All Apps and Add-ons
Highlighted

Solution - Cisco Security Suite Blank Dashboard - Different Index

Path Finder

Hi All,

I thought I would put up a solution that I found out for myself the hard way.

Version:3.1.1

Issue:
After using props.conf / transforms.conf to move your firewall data to a different index (not main). Your dashboard is empty in the cisco security suite.

Solution:

For completeness sake I will show you my props and transforms

transforms.conf
[set_index_firewall]
REGEX = \%FWSM\-\d{1}\-\d{5}
DEST_KEY = _MetaData:Index
FORMAT = firewallIndex


props.conf
[host::(x.x.x.x)] 
#Sends Cisco Firewall Log to index firewallIndex replace x.x.x.x with your firewall IP.
TRANSFORMS-SetNetwork Devices = set_index_firewall

Now for the reason why you dont get any results......

In $SPLUNKHOME/etc/apps/Splunk_CiscoSecuritySuite/default there is a file called savedsearches.conf. You will notice that under each stanza i.e. [Cisco Security Suite - Overview - Global Security Events Map] there is a field called 'search = '

For example:

[Cisco Security Suite - Overview - Global Security Events Map]

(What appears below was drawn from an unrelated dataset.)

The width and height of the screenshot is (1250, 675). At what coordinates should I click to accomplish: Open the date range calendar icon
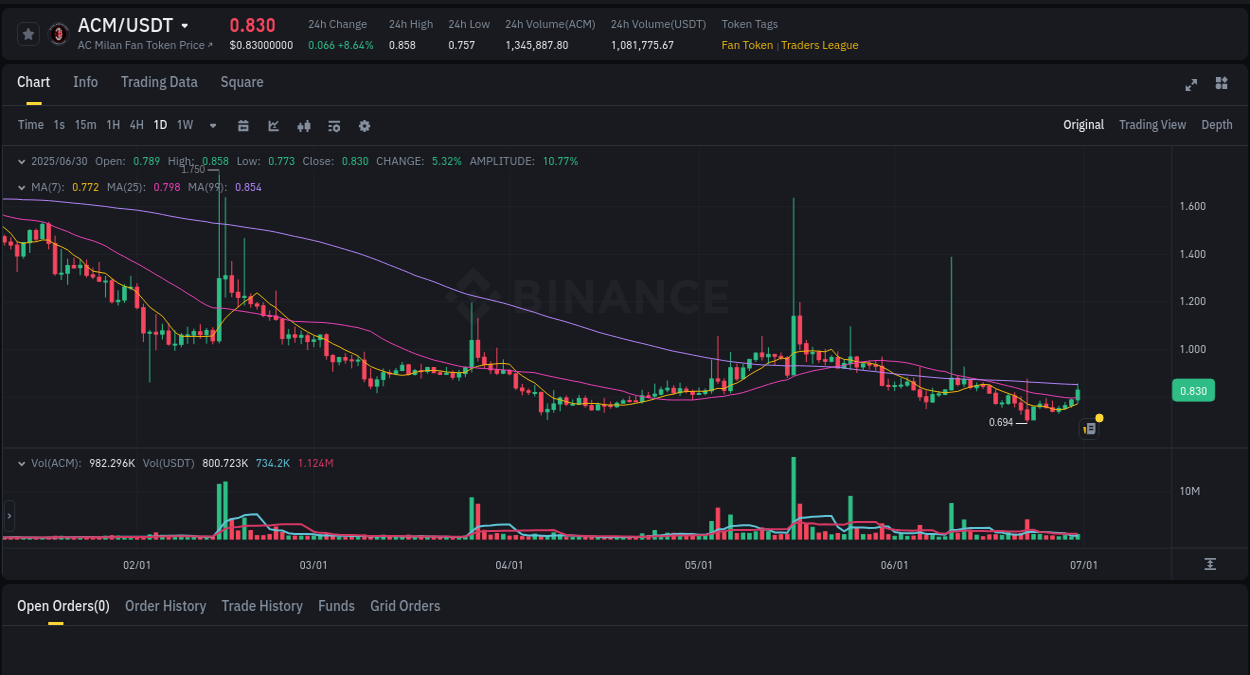tap(243, 125)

search = eventtype=cisco-security-events dest_ip!="255.255.255.255" dest_ip!="0.0.0.0" src_ip="*" | eval isLocalIP=`local-ip-list(src_ip)` | where isLocalIP!=1 AND isnotnull(threat_reason) AND threat_reason!="-" | stats count by src_ip | iplocation src_ip | geostats latfield=lat longfield=lon count by Country

As an admin (other splunkers correct me if I am wrong) the default index you search is 'main'. When you throw the above search into Splunk you will get no results as the index you are wanting to search is not the default one.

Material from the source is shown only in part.